Ab initio charge carrier dynamics and its application to materials for energy

Abstract

This talk will discuss novel first-principles calcns. of charge carrier dynamics, which are broadly applicable to materials employed in renewable energy devices. Calcns. of charge transport and ultrafast dynamics have relied on heuristic approaches for the past several decades. Recent progress in combining d. functional theory and related methods with kinetic equations, such as the Boltzmann transport equation (BTE), are enabling spectacular advances in computing carrier dynamics in materials from first principles. A special role is played by the interaction between charge carriers and lattice vibrations, also known as the electron-phonon (e-ph) interaction, which dominates carrier dynamics near room temp. and at energies within a few eV of the band gap.
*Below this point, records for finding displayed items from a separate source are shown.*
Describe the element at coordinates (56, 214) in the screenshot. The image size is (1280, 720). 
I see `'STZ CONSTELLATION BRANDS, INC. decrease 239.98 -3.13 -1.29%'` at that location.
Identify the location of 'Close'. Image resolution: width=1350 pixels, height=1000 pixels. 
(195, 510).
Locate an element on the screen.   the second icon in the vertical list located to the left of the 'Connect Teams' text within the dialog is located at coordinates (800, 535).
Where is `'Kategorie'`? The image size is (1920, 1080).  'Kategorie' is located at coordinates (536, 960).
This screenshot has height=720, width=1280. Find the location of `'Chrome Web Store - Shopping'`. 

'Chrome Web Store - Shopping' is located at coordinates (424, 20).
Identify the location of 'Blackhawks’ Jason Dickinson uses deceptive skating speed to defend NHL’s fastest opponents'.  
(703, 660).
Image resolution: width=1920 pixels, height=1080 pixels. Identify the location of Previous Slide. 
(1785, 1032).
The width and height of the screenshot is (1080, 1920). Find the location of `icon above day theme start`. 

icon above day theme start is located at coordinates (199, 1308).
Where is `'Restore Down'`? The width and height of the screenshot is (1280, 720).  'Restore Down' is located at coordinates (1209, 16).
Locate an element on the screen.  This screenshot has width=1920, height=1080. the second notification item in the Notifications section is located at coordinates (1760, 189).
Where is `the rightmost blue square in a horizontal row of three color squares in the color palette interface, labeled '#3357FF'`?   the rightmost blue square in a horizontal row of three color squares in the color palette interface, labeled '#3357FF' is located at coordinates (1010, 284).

We will discuss our recently developed methods to compute e-ph scattering processes from first principles, and show how these developments enable accurate calcns. of charge transport and ultrafast dynamics in materials, including: 1) Accurate calcns. of the electron mobility, leading to new insight into charge transport in polar semiconductors, perovskite oxides, and org. materials. We will also touch briefly on the computation of charge transport in the polaron regime. 2) The ultrafast dynamics of excited (so-called "hot") carriers, with application to lighting devices, solar energy conversion, and ultrafast spectroscopy. A new parallel algorithm to propagate in time the BTE for excited electrons and coupled electrons and phonons will be presented. A recent extension to include the elec. field in the BTE and accurately compute velocity-field curves in semiconductors will also be discussed. The talk will close with a discussion of PERTURBO, an open source code we are developing to make these calcns. available to the community.